The Senate Appropriations Committee recently proposed to increase the PFC cap to $8.50 for the first segment, which means the maximum charge a passenger could face per trip would be $13 rather than $9. In response, the airline industry has been aggressively lobbying against the proposed increase, while misrepresenting the PFC as a tax in an effort to rally anti-tax conservatives to their cause.

This bait-and-switch has won over one group, the National Taxpayers Union (NTU), to the airline industry’s position. Unfortunately, while NTU’s heart may be in the right place in seeking to oppose tax increases, their portrayal of the PFC betrays a severe misunderstanding of the issue.

NTU argues that airports are sitting on billions of dollars in cash and therefore don’t need the additional cash flow from higher PFCs. But those cash reserves are rainy day funds and are required by credit rating agencies to maintain investment-grade credit ratings. As any business owner knows, it would be fiscally irresponsible to raid rainy day funds to fund predictable business activities. Were airports to dig into their rainy day funds, lenders would respond to the heightened credit risk by increasing interest rates and reducing credit lines. In fact, under the current PFC cap last raised in 2000, many airports are now reaching their debt limits. Travelers would have to suffer longer at obsolete airport facilities because of increased upgrade costs.   

Worse, PFC opponents often fail to acknowledge a central, non-fiscal purpose of the fee as designed by the Reagan administration: increasing airline competition. Airline opposition to the PFC has little to do with the fees collected, which are dwarfed by other taxes and the baggage fees that airlines charge passengers. Rather, the airlines have used artificial political constraints on airport revenue collection to extract from airports favors that benefit large airlines’ bottom lines but drive up consumer airfares.

Because of constrained funding under the current PFC cap, airports must often turn to their major airline customers to finance needed facility improvements. In exchange for their financial support, major airlines often demand long-term, exclusive-use gate leases.
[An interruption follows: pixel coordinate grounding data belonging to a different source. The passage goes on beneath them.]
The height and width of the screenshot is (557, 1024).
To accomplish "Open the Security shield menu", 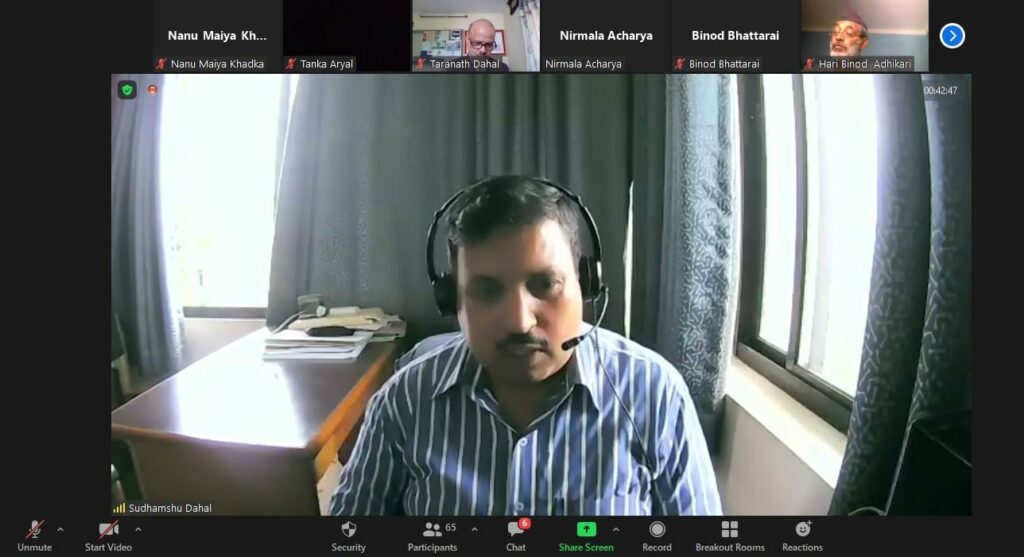I will [348, 534].
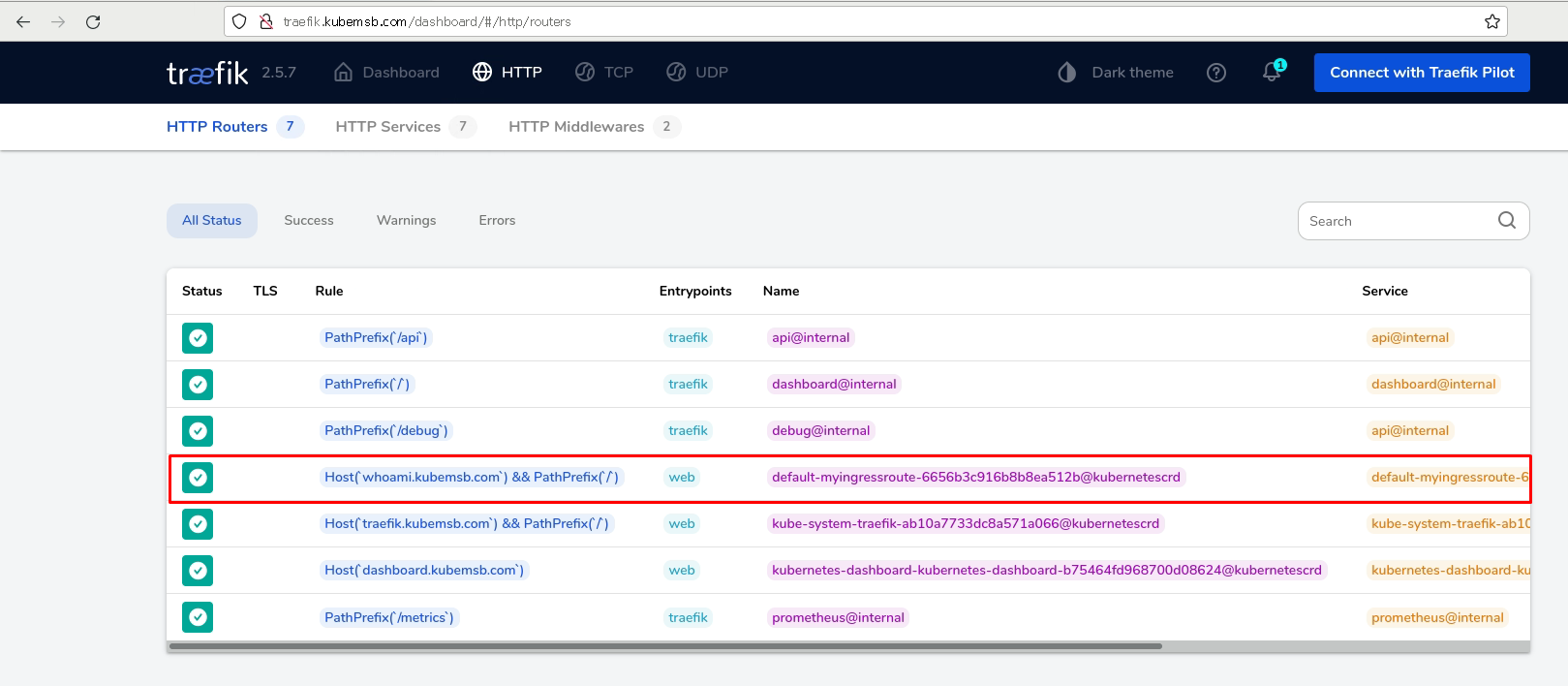Filter routers by Success status
1568x686 pixels.
(x=309, y=221)
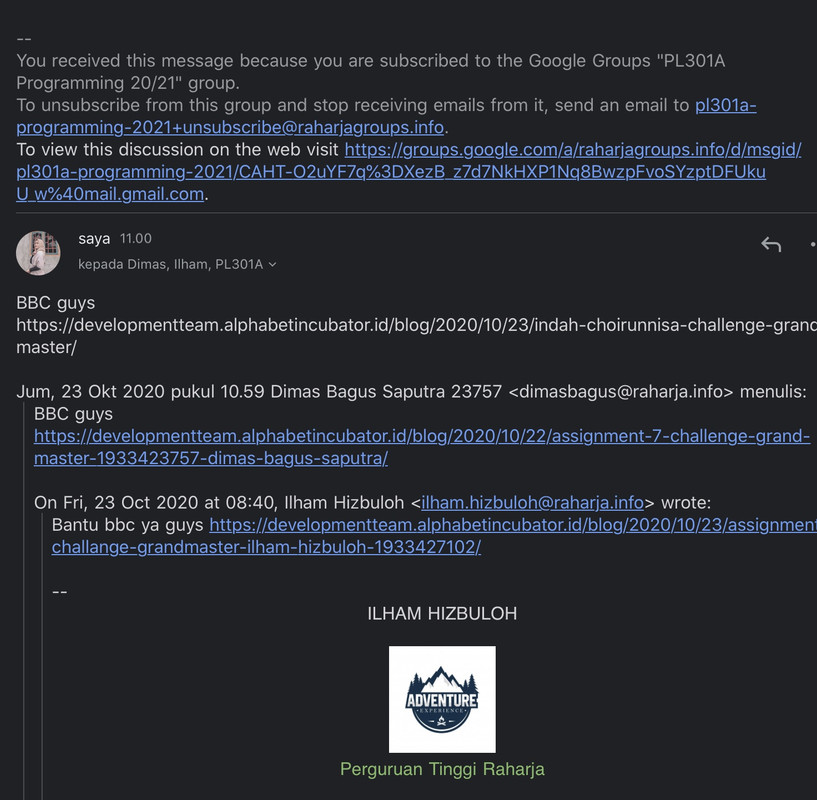The width and height of the screenshot is (817, 800).
Task: Open the more options dots icon
Action: pyautogui.click(x=813, y=244)
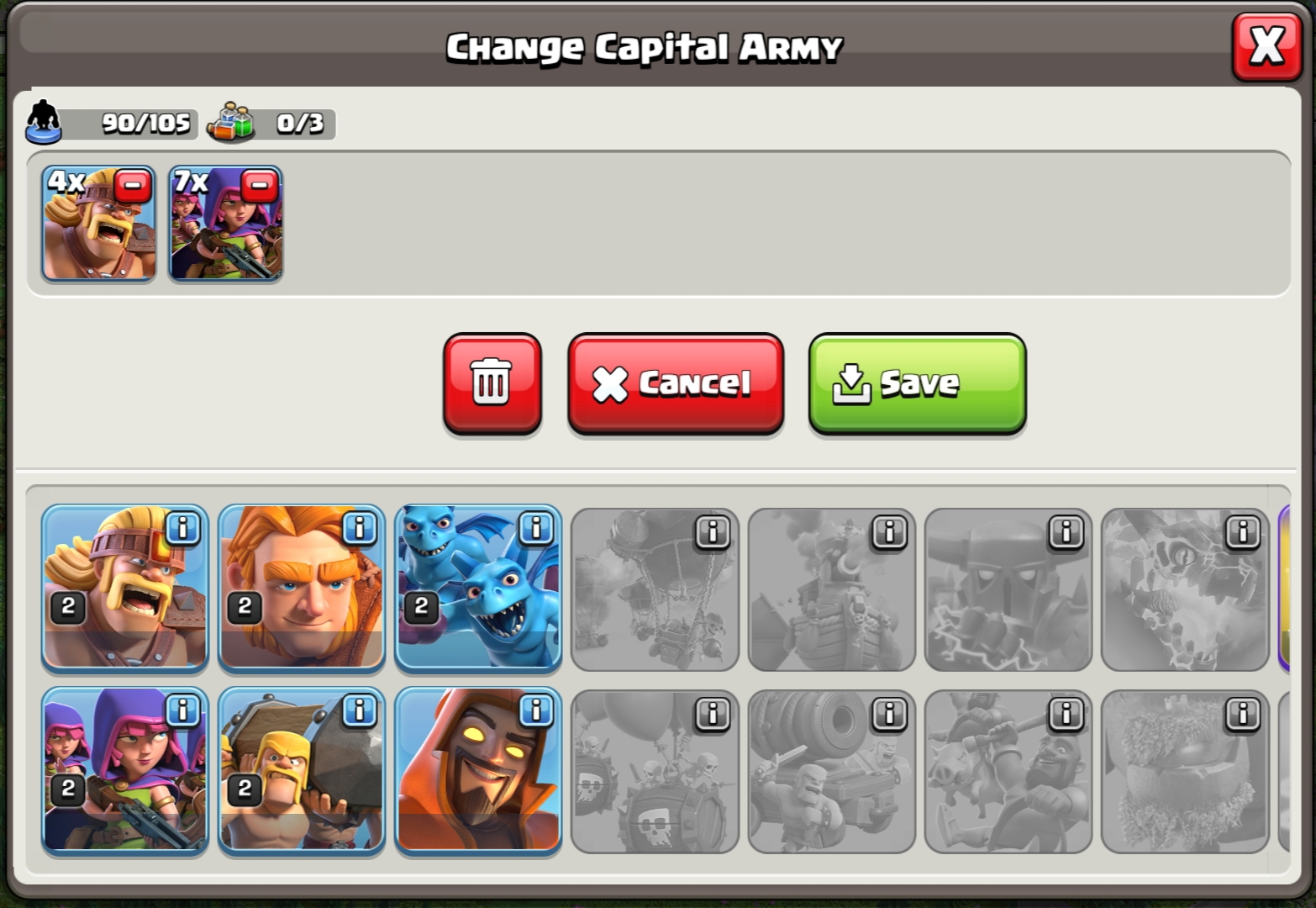Delete the army with the trash button

click(492, 383)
This empowers big airlines to keep low-cost competitors from entering their dominant airports.

Economists estimate that limited gate access at U.S. airports drive up airfares by at least $4.4 billion annually in 2005 dollars, a figure more than twice the additional revenue a modestly increased PFC could raise nationwide every year (though the actual total may be higher).

In an effort to combat the anti-PFC misinformation campaign, on November 30, the Competitive Enterprise Institute, FreedomWorks, Citizens Against Government Waste, and Taxpayers Protection Alliance submitted a coalition letter to House and Senate appropriators highlighting key myths and facts on the PFC. Other free market organizations, including the Reason FoundationTax FoundationCato Institute, and Heritage Foundation, have also recognized the PFC as an anti-tax, local airport self-help tool, rather than the “backdoor tax” claimed by opponents.

To date, the Senate Appropriations Committee appears committed to advancing its sensible PFC modernization proposal, but the airline industry won’t give in without a fight. We hope airport financing facts can still triumph in a post-fact political environment.